Wednesday, February 18, 2009

Doors: Entrances and Exits

Sometimes knowing when to enter or exit relationships, jobs, churches, or other varying situations/environments in our lives can be somewhat challenging. Doors present opportunities, to both enter and exit. However, sometimes people have a hard time entering or transitioning into a new season of their lives because they refuse to close doors to their current seasons. An important principle to commit to heart and mind, the way we exit one situation sets the tone of how we enter another.

For example, sometimes people exit marriages and relationships with bitterness, anger, resentment and unresolved issues. If they don't release those negative emotions, they will carry those into their next relationships. They will affirm that they are a healed and whole but as you get closer to them, shards of the remnants of their past will cut you.

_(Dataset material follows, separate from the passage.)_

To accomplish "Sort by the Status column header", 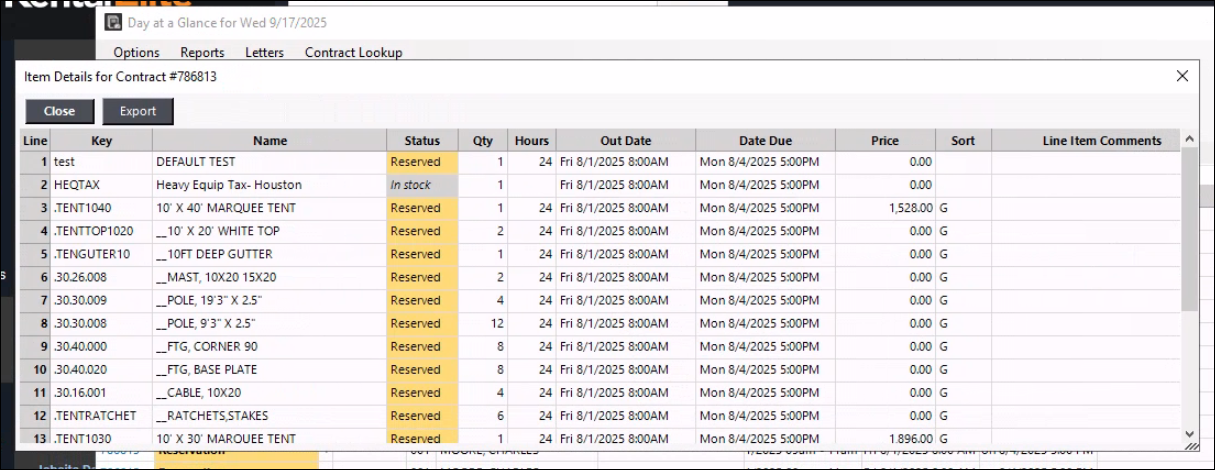I will pos(422,141).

NO ONE self heals when his soul and heart have been wounded. It takes being with someone else capable of healing on a consistent basis and going through the growing pains of healing and maturation to rid the pain of the past. If not, it will become a cancer of sorts and plague areas in a new relationship, new job, new church that should be healthy. It will kill even the most beautifully budding relationship and situation. We cannot carry unnecessary baggage and arrogant intolerance that we refuse to divorce ourselves . We have to both forgive and forget other's inabilities to be what we have needed in the various stages of our lives. To forget doesn't mean to erase the memory that it happened but the negative emotions attached to it.

Signs when it's time to exit:
1. Your growth is stunted, you can no longer receive anything of value that will grow or mature you as a person. Sometimes it may cause you to regress instead of progress.
2. You have layers of bitterness and resentment that cannot be purged within the context of that situation, relationship or environment.
3. Your passion and zeal has been extinguished.
4. It becomes a source of reoccurring pain, turmoil and confusion in your life. You dread being around that person or in that environment.
5. When whatever benefit you receive from that relationship or situation can be easily replaced.
6. You are no longer equipped to make or add a positive change.
7. It hinders you from fulfilling your call and purpose. It's a stumbling-block of sorts.

People, in general, have no problem entering through the various doors of their lives. Nonetheless, before entering the next doors consider the following:

1. Is this relationship or situation going to grow or mature you?
2. Will you heal and release your baggage?
3. What will you contribute?
4. Are your passionate about it?
5. Are you emotionally, mentally or spiritually involved?
6. Is this the right timing in your life?
7. Are you well-equipped for the responsibilities and accountability that comes along with this newness?
8. How does it align to your call or purpose in life?